COMPOSITION DE LA COUR  :

En application des dispositions de l'article 805 du Code de procédure civile, l'affaire a été plaidée et débattue à l'audience du 30 Avril 2025 sans opposition des parties devant Madame BIDEAULT, Présidente, magistrat chargé du rapport.

Le magistrat rapporteur a rendu compte des plaidoiries dans le délibéré de la Cour composée de :

Madame BIDEAULT, Présidente

Madame POUGET, Conseillère

Madame DE BRIER, Conseillère

GREFFIER LORS DES DEBATS :

Madame DUBUC, Greffière

DEBATS :

A l'audience publique du 30 avril 2025, où l'affaire a été mise en délibéré au 03 juin 2025

ARRET :

CONTRADICTOIRE

Prononcé le 03 Juin 2025, par mise à disposition de l'arrêt au greffe de la Cour, les parties en ayant été préalablement avisées dans les conditions prévues au deuxième alinéa de l'article 450 du Code de procédure civile,

signé par Madame BIDEAULT, Présidente et par Madame DUBUC, Greffière.

***

RAPPEL DES FAITS, PROCÉDURE ET MOYENS DES PARTIES

La SAS Medica France ( la société ou l'employeur) exploite sous le nom de Korian des établissements d'hébergement pour personnes dépendantes.
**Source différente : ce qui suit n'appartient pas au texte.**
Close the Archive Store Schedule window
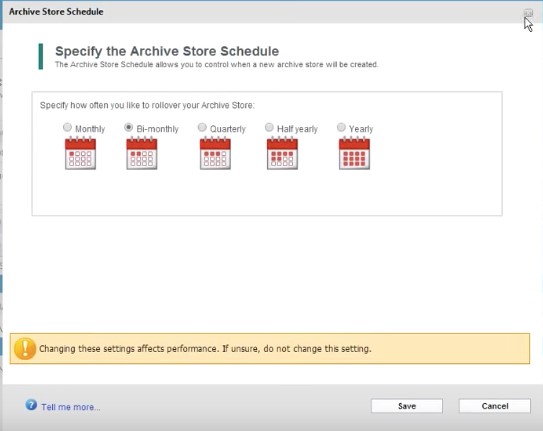This screenshot has height=431, width=543. point(528,13)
Elle emploie plus de 11 salariés.

Mme [U] (la salariée) a été engagée par la société en qualité d'aide-soignante diplômée d'Etat dans le cadre d'un contrat à durée indéterminée à compter du 14 octobre 2019.

Les relations contractuelles étaient soumises à la convention collective nationale de l'hospitalisation privée du 18 avril 2002.
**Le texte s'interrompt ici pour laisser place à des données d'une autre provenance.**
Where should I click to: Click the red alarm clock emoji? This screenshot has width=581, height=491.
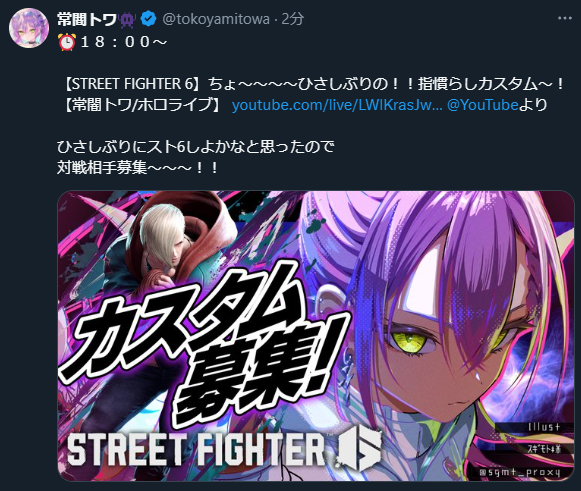click(x=67, y=42)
Le 8 juillet 2021 Mme [U] a été placée en arrêt de travail et n'a pas repris son poste depuis lors.

Par requête déposée le 16 mars 2023, Mme [U] a saisi le conseil des prud'hommes du Havre aux fins de voir prononcer la rupture du contrat de travail aux torts de l'employeur, en invoquant des faits de harcèlement moral ainsi qu'en demande d'indemnités.

Par jugement du 2 février 2024, le conseil de prud'hommes du Havre a :

- fixé la moyenne des salaires brut mensuels à la somme de 2 027,50 euros,

- dit que la rupture du contrat de travail devait être prononcée aux torts de l'employeur la société Medica France,

- jugé que le licenciement de Mme [U] est sans cause réelle et sérieuse,

- condamné la société à régler à Mme [U] les sommes suivantes :

dommages et intérêts pour licenciement sans cause réelle et sérieuse : 11 850 euros

indemnité compensatrice de préavis : 4 055 euros

congés payés sur préavis : 405,50 euros

indemnité de licenciement : 2 154,22 euros

indemnité de congés payés pour 2021 : 3 743,08 euros

congés payés durant l'arrêt maladie de 2022 : 2 339,42 euros

congés payés durant l'arrêt maladie de 2023 : 2 339,42 euros

indemnité au titre de l'article 700 du code de procédure civile : 1 500 euros,

- dit que lesdites sommes seront assorties des intérêts au taux légal à compter de la mise en demeure de la défenderesse pour les éléments de salaire et à compter de la mise à disposition du présent jugement pour les autres sommes,

- rappelé que l'exécution provisoire est de droit uniquement pour les salaires et accessoires de salaire,

- condamné la société Medica à remettre à Mme [U] un dernier bulletin de salaire récapitulatif conforme au jugement, son certificat de travail, son attestation pôle emploi ainsi que son solde de tout compte sous astreinte de 10 euros par jour de retard et par document dans un délai de 15 jours à compter de la notification du jugement, le conseil se réservant le droit de liquider ladite astreinte,

- débouté Mme [U] de ses autres demandes et l'a invitée à se rapprocher de la caisse de prévoyance pour le paiement de son complément de salaire pour les années 2021,2022,2023,

- débouté la société Medica France de toutes ses demandes,

- dit que la société devra assumer les entiers dépens et frais d'exécution du jugement,

- dit qu'à défaut de règlement spontanée des condamnations et en cas d'exécution par voie extra-judiciaire les sommes retenues par l'huissier instrumentaire devront être supportées par la société en sus de l'indemnité au titre de l'article 700 du code de procédure civile.

Le 29 février 2024, la société Medica France a interjeté appel de ce jugement.